Dublin house prices fell by 10% last year

 

House prices in Dublin fell by 10 per cent on average last year, and estate agents forecast a further decline of about 4 per cent in 2008.

Apartment owners fared even worse, with the price of secondhand apartments in the capital falling by as much as 17 per cent.

The annual price survey of the Irish Auctioneers and Valuers Institute (IAVI) finds that as many as 40,000 apartments in Dublin lie vacant, "causing concern that prices have some way to correct before activity is restored and prices are stabilised".

The price falls recorded by IAVI members effectively wiped out all the gains made by the market in 2006.

Activity levels in Dublin fell by between 15 and 60 per cent, depending on the market segment.

Aside from apartments, prices for homes at the higher end of the Dublin market - between €4 million and €7 million - felt the pinch, achieving prices that were down 20 per cent on the year before.

The report states that "members are unanimous in agreeing that this reflects a correction of unrealistic price levels during 2006".

Estate agents outside Dublin suffered also, though prices did not slide as badly as in the capital.

The value of residential sites dipped by between 10 and 15 per cent outside Dublin, and by 16 to 19 per cent in the capital.

Rents, however, continued to rise, according to the IAVI data, increasing by between 3.3 and 4.2 per cent across the State.
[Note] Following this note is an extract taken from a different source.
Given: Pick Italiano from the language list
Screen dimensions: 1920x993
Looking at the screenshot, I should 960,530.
IAVI president Robert Ganly was upbeat on the results of the survey. "Overall, I would say to people that the market is beginning to stabilise. The worst is over."

He expects the absence of further rises in interest rates and the reformed stamp duty regime to provide some support, alongside "strong latent demand from young couples who put off purchasing in 2007".
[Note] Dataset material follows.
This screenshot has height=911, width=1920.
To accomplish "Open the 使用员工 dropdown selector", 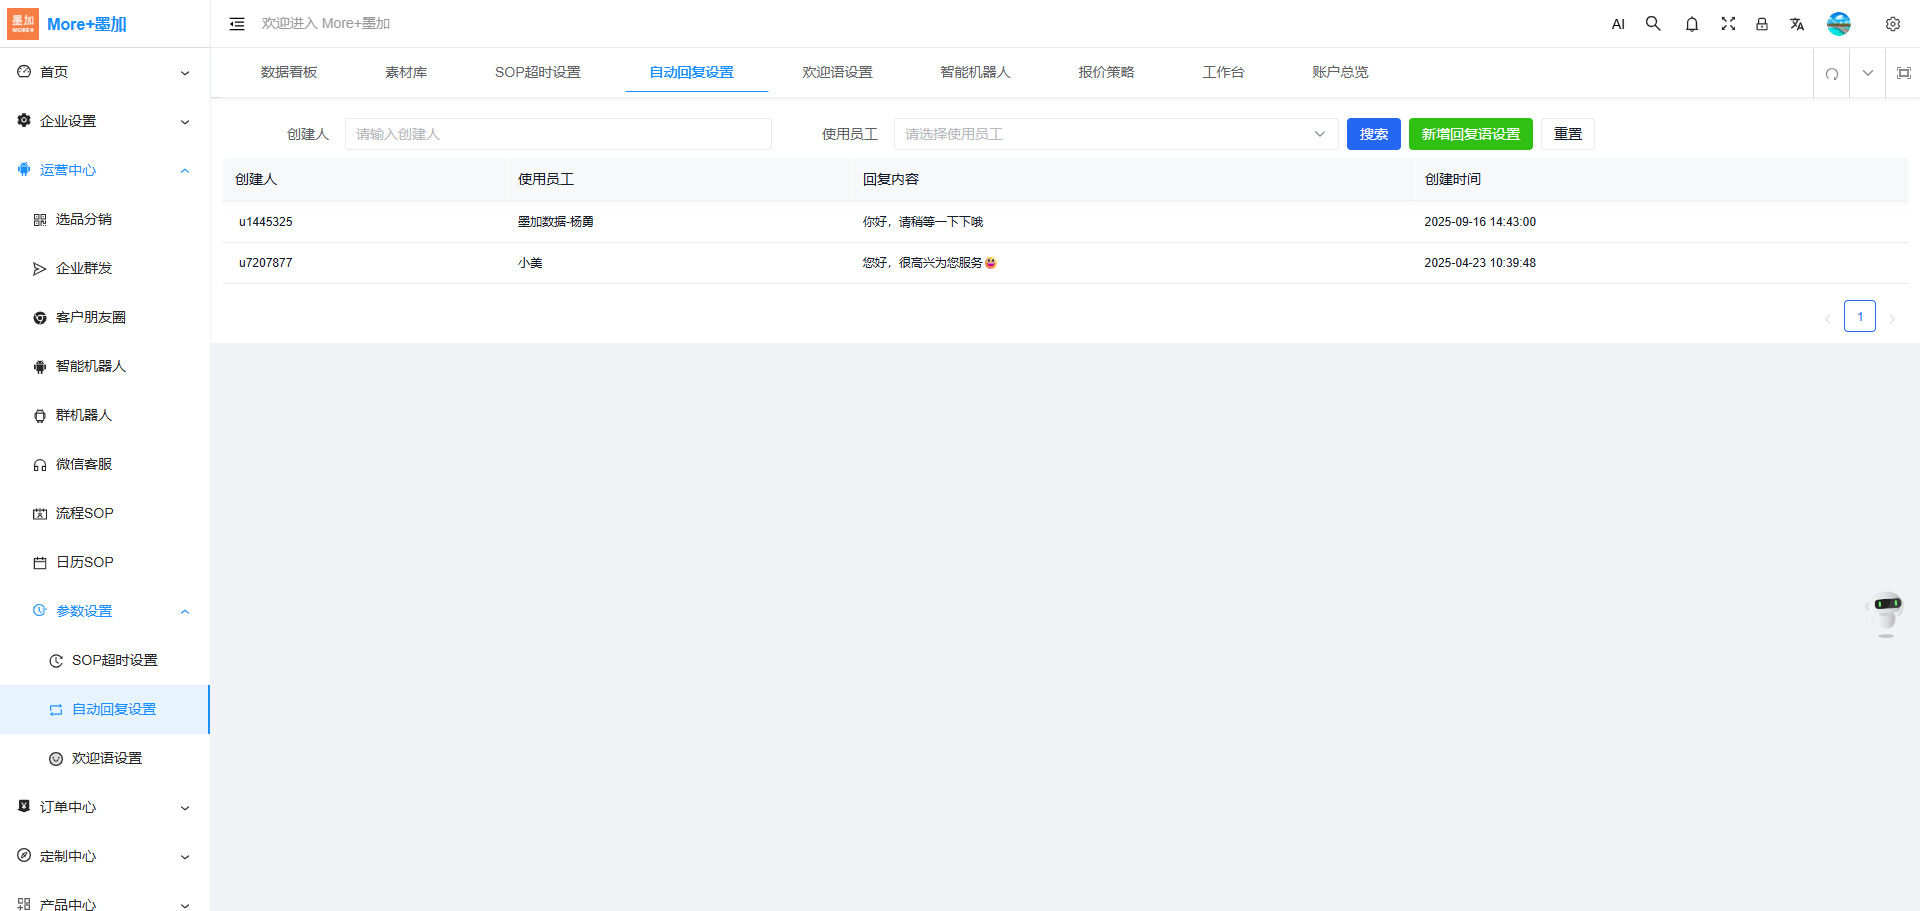I will click(x=1115, y=134).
While prices would continue to fall in 2008, "this levelling off should begin to reverse itself in early 2009, and we would hope to see the property market growing again some time during that year".

However, the report says investors are likely to be more cagey about re-entering the market, limiting growth rates in prices in the immediate future.

Mr Ganly said the impact of the Government's stamp duty reforms had yet to be felt.

"We feel that these will have a measurable, positive impact on the residential market, although there is more that the Government could do to help other sectors."